An alternative treatment sometimes used as well, perhaps because of its visual emphasis, is Eye Movement Desensitization and Reprogramming (EMDR). However, studies employing it as a possible treatment for agoraphobia have so far shown only poor results. EMDR is only recommended in cases where cognitive-behavioral approaches have proven ineffective, or in cases where agoraphobia has developed following trauma.
For severe cases of agoraphobia, examination and treatment by experienced medical professionals is always appropriate. But for mild cases, mild remedies have a more than anecdotal record of effectively improving conditions. The employment of relaxation practices such as autogenic training, meditation, physical exercise such as yoga and aerobics, and minimizing uneasiness in open places by going there in the company of friends and social peers have all been shown to be helpful in minimizing the discomforts of mild agoraphobia.
Opening a space within so as to enjoyably try such approaches may very well help sufferers to enjoy the open spaces without.
References
Magee, W. J., Eaton, W. W. , Wittchen, H. U., McGonagle, K. A., & Kessler, R. C. (1996). Agoraphobia, simple phobia, and social phobia in the National Comorbidity Survey, Archives of General Psychiatry, 53, 159–168.

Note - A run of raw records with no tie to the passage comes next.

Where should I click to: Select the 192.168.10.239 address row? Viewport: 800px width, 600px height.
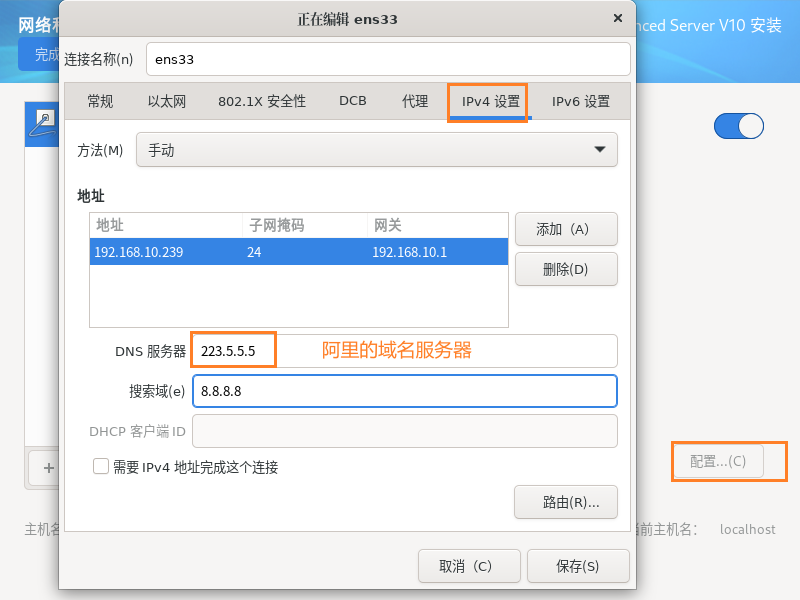click(x=298, y=252)
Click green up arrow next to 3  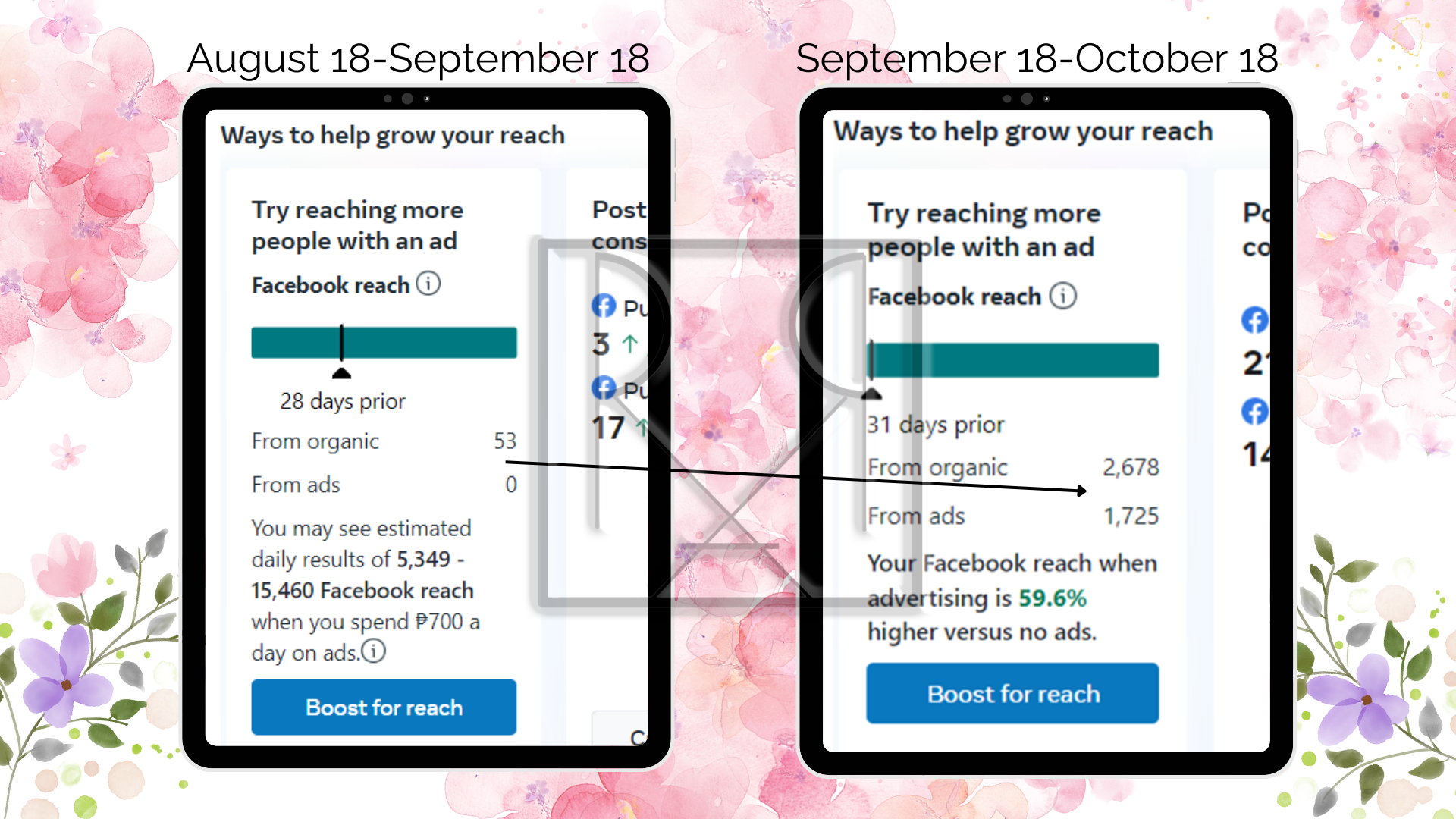(x=629, y=344)
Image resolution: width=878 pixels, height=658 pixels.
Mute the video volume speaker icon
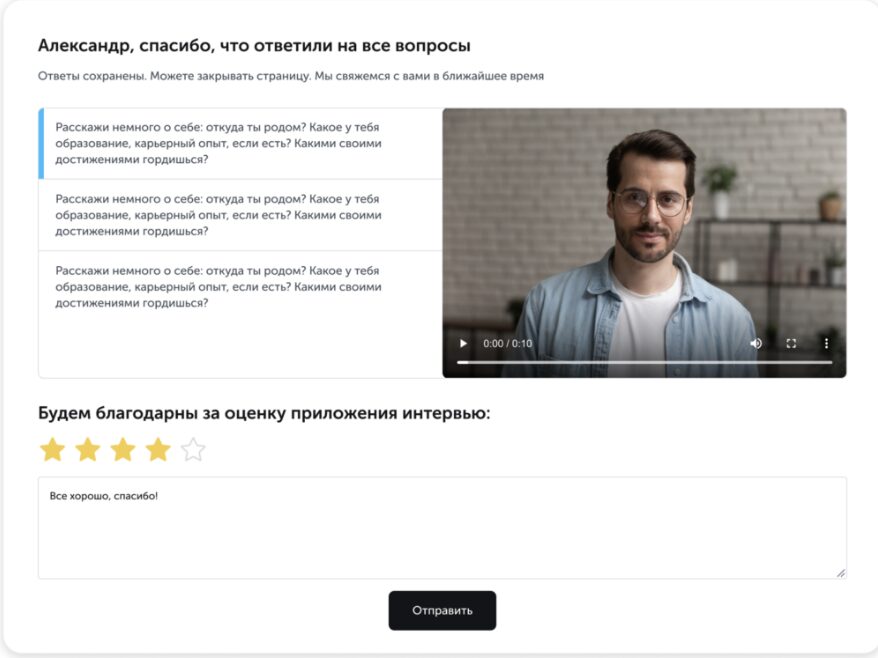[x=756, y=343]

Agoraphobia Research Center. “Is agoraphobia more common in men or women?”.
Professor C Heather Ashton (1987). “Benzodiazepine Withdrawal: Outcome in 50 Patients”. British Journal of Addiction 82: 655–671.
“Panic, agoraphobia, and vestibular dysfunction”. Am J Psychiatry 153: 503–512. 1996.

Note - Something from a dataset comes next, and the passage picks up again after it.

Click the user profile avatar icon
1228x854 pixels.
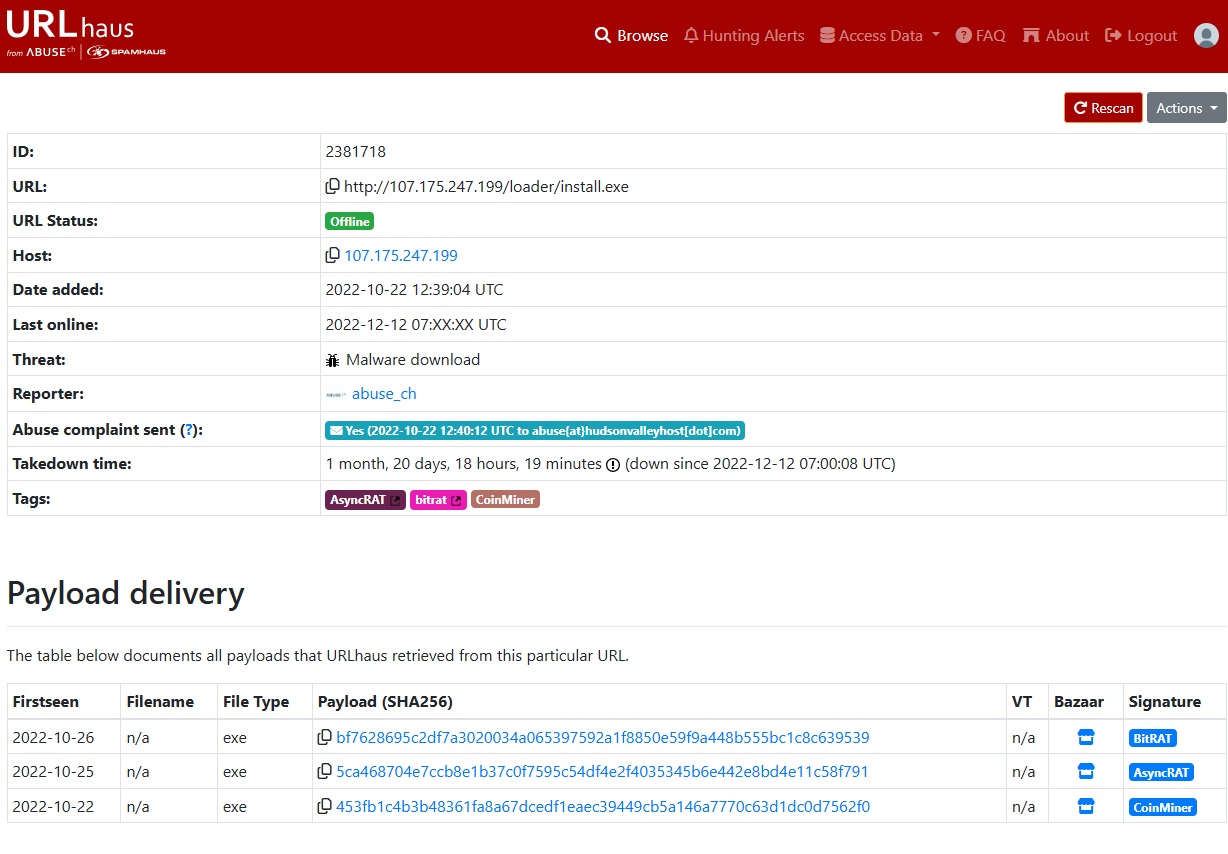click(x=1206, y=35)
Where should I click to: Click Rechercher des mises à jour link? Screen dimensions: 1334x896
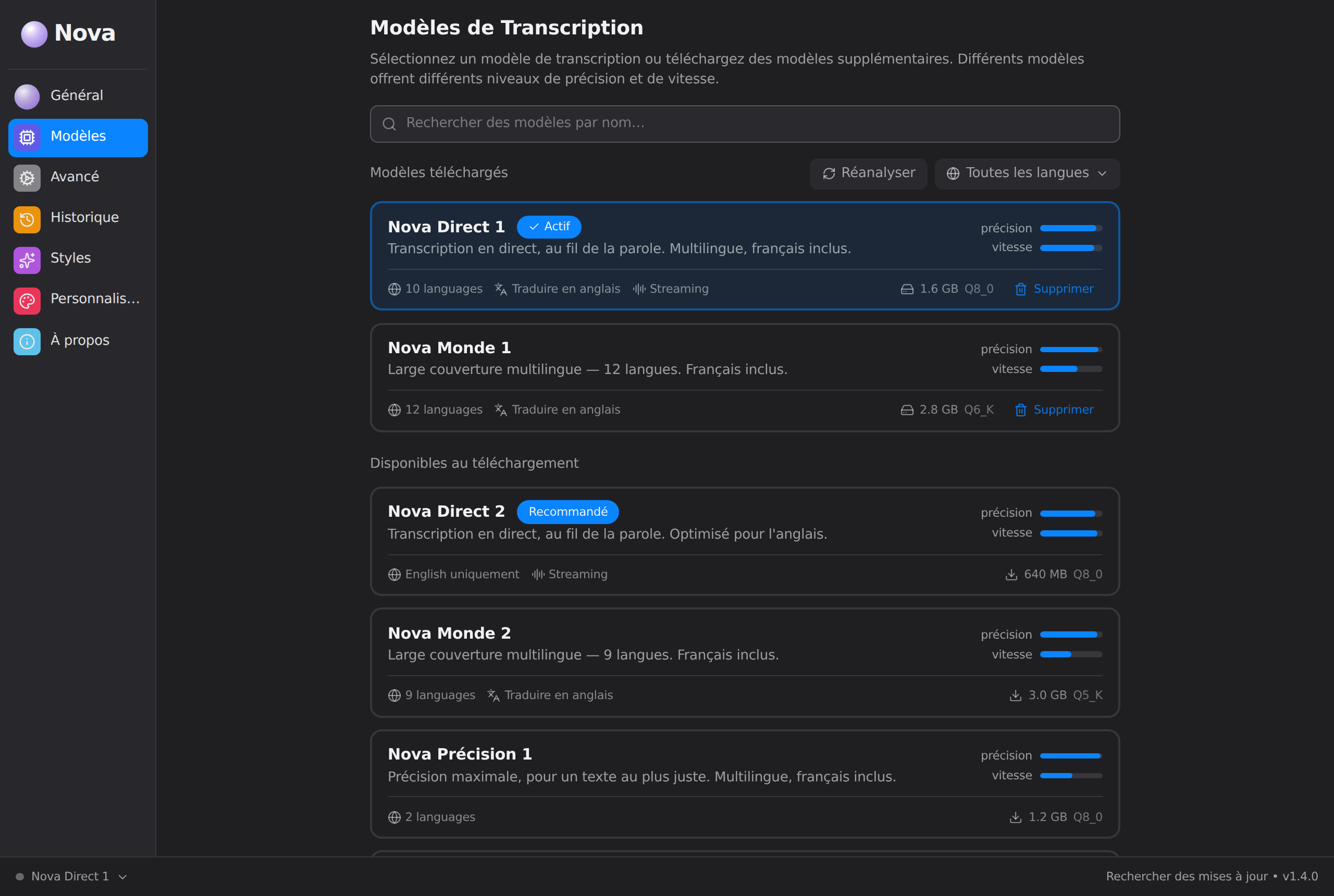[1187, 876]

“High sensitivity to multisensory conflicts in agoraphobia exhibited by virtual reality.”. Eur Psychiatry 21 (7): 501–8. 2006 October.doi:10.1016/j.eurpsy.2004.10.004. PMID : 17055951.
J. Davidson, (2003). Phobic Geographie
J. Holmes, (2006). “Building Bridges and Breaking Boundaries: Modernity and Agoraphobia”, Opticon1826, 1, 1, http://www.ucl.ac.uk/opticon1826/archive/issue1
Goldstein, Alan J.; Goldstein, Alan J., de Beurs, Edwin, Chambless, Dianne L., Wilson, Kimberly A. (2000). “EMDR for Panic Disorder With Agoraphobia : Comparison With Waiting List and Credible Attention-Placebo Control Conditions”. Journal of Consulting & Clinical Psychology 68 (6): 947–957.doi: 10.1037/0022-006X.68.6.947.